Rosenberg chamaria isso de masoquismo guardião da vida. É o poder de atravessar a dor sem se perder, de esperar sem se apagar. É o tecido invisível da resistência, o lugar onde o sujeito descobre que pode continuar existindo mesmo quando algo o fere. O masoquismo erotogênico, em sua forma boa, é a base de toda capacidade de simbolização: ele permite pensar o sofrimento, dar-lhe forma, representá-lo.
André Green diria que o masoquismo é o ponto de articulação entre o corpo e o pensamento — a energia crua da excitação que, contida e modulada, torna-se representação. Roussillon, por sua vez, lembraria que é nesse campo de trocas entre o Eu e o Outro que a dor encontra eco e sentido. O sofrimento só se torna humano quando é partilhado, quando encontra uma alteridade capaz de reconhecê-lo.
E é aqui que entra a contribuição de Marília Aisenstein: ela resgata o masoquismo vital como dimensão erótica da existência.

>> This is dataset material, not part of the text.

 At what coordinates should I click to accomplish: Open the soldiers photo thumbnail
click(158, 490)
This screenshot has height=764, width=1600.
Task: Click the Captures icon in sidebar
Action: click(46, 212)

Para ela, há uma sensualidade própria na capacidade de sofrer — não uma busca pela dor, mas um modo de sentir-se vivo dentro dela. O corpo masoquista, em sua leitura, é o corpo que resiste à morte ao permanecer sensível. Sofrer torna-se uma forma de preservar o vínculo com o mundo, uma maneira paradoxal de afirmar a vida.
Aisenstein vê, portanto, no masoquismo erotogênico, a raiz da ternura e da compaixão. Ele é o que nos permite permanecer abertos ao outro, mesmo quando o outro nos fere. O prazer e a dor entrelaçados não são sinais de patologia, mas de humanidade — pois só sente quem ainda está vivo, só ama quem suporta o risco de perder.
Mas quando esse processo falha — quando o outro não contém, não responde, não sonha junto — o masoquismo perde seu caráter vital e se torna mortífero. A dor, antes via de ligação, converte-se em circuito fechado; o sujeito não mais sofre com o outro, mas contra si mesmo. Rosenberg chamaria isso de masoquismo mortífero, a versão degradada daquela força primeira que, quando bem sustentada, é fonte de profundidade e criação.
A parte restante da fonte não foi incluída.